- SELECTION
§
Nope and never tried


----------



## firestar (Jun 27, 2009)

I'm half Asian, so naturally I learned when I was a kid. 

I only use them when I'm eating rice or noodles so just about never now. I eat a lot of soups and stews so I prefer a spoon.


----------



## Memories of Silence (May 15, 2015)

No. When I was about 8, I kept some from a restaurant so I could practise using them at home, but it didn't help.


----------



## JustThisGuy (Mar 24, 2012)

I hold chopsticks like an infant. As in I stare at them intently but they always end up in my nose.


----------



## WillYouStopDave (Jul 14, 2013)

JustThisGuy said:


> I hold chopsticks like an infant. As in I stare at them intently but they always end up in my nose.


 You should be issued a mandatory pair of government goggles for eye pertectshun. If you keep sticking them up your nose, one day yer gonna miss yer nostril holes and poke your own eyes out.


----------



## a degree of freedom (Sep 28, 2011)

probably offline said:


> Do you choose chopsticks over knives and forks when both options are available?


Sometimes. I'm rather less efficient with them, so I'll use them if I feel playful and don't mind looking a little dumb. I'm more likely to use them if the company I'm eating with does.

It's not unlike eating with my left hand, actually. Just because I can doesn't mean it's smooth and thoughtless.


----------



## WillYouStopDave (Jul 14, 2013)
§
- ENTRIES SHOWN
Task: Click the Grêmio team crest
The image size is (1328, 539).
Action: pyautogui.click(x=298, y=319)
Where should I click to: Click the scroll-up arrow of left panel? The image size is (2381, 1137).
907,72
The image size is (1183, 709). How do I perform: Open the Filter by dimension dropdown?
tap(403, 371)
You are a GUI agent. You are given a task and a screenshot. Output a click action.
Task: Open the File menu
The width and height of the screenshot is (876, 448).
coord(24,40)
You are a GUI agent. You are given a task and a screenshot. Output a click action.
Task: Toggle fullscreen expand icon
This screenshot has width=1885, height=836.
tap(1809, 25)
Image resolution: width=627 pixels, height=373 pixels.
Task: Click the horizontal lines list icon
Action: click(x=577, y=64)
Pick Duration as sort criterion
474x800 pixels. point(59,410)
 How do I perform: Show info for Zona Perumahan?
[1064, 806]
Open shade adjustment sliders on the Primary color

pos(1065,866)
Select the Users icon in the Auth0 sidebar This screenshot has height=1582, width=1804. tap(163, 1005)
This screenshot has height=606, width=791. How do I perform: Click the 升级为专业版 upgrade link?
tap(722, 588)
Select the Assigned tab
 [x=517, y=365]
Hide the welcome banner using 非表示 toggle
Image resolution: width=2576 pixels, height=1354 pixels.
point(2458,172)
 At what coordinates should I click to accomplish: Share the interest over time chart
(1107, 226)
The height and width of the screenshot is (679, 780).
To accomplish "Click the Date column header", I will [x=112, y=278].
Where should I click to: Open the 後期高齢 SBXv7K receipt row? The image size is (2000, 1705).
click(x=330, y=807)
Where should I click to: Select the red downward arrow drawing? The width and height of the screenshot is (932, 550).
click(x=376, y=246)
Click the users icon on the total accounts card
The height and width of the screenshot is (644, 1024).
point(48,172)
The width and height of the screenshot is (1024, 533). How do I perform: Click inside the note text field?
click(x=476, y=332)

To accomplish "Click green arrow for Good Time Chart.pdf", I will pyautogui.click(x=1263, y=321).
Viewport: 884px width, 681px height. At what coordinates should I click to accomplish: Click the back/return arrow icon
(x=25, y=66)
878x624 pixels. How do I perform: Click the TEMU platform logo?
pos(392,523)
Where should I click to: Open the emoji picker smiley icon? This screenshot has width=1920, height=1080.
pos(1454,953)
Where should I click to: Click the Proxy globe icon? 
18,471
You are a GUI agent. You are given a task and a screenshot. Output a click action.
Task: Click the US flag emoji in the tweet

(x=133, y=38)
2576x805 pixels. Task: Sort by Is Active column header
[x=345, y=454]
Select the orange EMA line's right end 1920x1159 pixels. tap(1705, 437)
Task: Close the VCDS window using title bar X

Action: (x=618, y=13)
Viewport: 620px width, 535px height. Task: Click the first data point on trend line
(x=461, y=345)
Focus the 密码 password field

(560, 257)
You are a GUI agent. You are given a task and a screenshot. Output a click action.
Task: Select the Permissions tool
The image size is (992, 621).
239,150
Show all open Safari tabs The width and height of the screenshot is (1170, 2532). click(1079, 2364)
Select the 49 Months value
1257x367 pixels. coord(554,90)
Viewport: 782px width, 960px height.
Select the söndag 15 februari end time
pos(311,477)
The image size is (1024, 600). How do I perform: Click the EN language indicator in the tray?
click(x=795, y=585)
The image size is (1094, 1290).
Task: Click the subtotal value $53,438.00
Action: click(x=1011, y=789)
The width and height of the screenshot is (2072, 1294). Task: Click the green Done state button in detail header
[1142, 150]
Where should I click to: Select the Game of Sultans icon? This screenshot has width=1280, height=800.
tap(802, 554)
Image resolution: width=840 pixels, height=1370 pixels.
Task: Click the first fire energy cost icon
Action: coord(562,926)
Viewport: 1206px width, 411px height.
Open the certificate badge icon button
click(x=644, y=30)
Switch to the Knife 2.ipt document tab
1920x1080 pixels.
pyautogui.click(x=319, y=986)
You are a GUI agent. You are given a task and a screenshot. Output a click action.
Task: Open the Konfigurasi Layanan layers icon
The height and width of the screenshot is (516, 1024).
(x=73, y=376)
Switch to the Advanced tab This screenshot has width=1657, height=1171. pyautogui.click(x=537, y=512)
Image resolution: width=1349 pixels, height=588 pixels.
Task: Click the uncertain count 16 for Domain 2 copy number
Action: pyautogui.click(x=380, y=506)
§
- SET TASKS
[a] In the chopsticks thread, what foods does firestar eat a lot of that make a spoon the preferred utensil?
[b] How would you restate the paragraph in the chopsticks thread that begins "Sometimes. I'm rather less efficient" more briefly?
[c] Can you carry the chopsticks thread forward from its last line?
The records are separate material from the chopsticks thread.

- SET OF ANSWERS
[a] Soups and stews.

[b] Sometimes. I'm less efficient with chopsticks, so I use them when I feel playful and don't mind looking a little dumb, and more often if my dining companions use them.

[c]
Silent Memory said:


> No. When I was about 8, I kept some from a restaurant so I could practise using them at home, but it didn't help.


 Reminds me. Someone got me a git tar when I was little. I thought I'd be able to play it but I was wrong. I tried but it didn't work. I tried again but the result was the same. I kept trying and trying and didn't git nowhere. Finally, I gave up and put it in a corner, hoping it would kind of blend in and not be unsightly.

Unfortunately, it didn't blend. Nothing else I had was anything like a git tar and it looked completely out of place there in that corner. I noticed it every time I did anything. It caught my eye no matter what I was doing and it annoyed me terribly. I finally got rid of it.

Eating a chicken sandwich with my fingers is much easier.


----------



## kesker (Mar 29, 2011)

yes, very fun, i wish i liked Asian food more. 
people think if you stare intently enough your chopsticks they will spontaneously manipulate themselves. Not true :no


----------



## JustThisGuy (Mar 24, 2012)

Silent Memory said:


> No. When I was about 8, I kept some from a restaurant so I could practise using them at home, but it didn't help.


I did that, too. But I was 27. :serious:There's no way I can eat pho with chopsticks.



WillYouStopDave said:


> You should be issued a mandatory pair of government goggles for eye pertectshun. If you keep sticking them up your nose, one day yer gonna miss yer nostril holes and poke your own eyes out.


I can see myself pulling out goggles and strapping them to my face, followed by, "Ready," as the server tries to hand them to me and has a weirded out look on their face.


----------



## millenniumman75 (Feb 4, 2005)

probably offline said:


> Just curious.
> 
> Bonus question for those who voted yes:
> 
> Do you choose chopsticks over knives and forks when both options are available?


Yes, ma'am!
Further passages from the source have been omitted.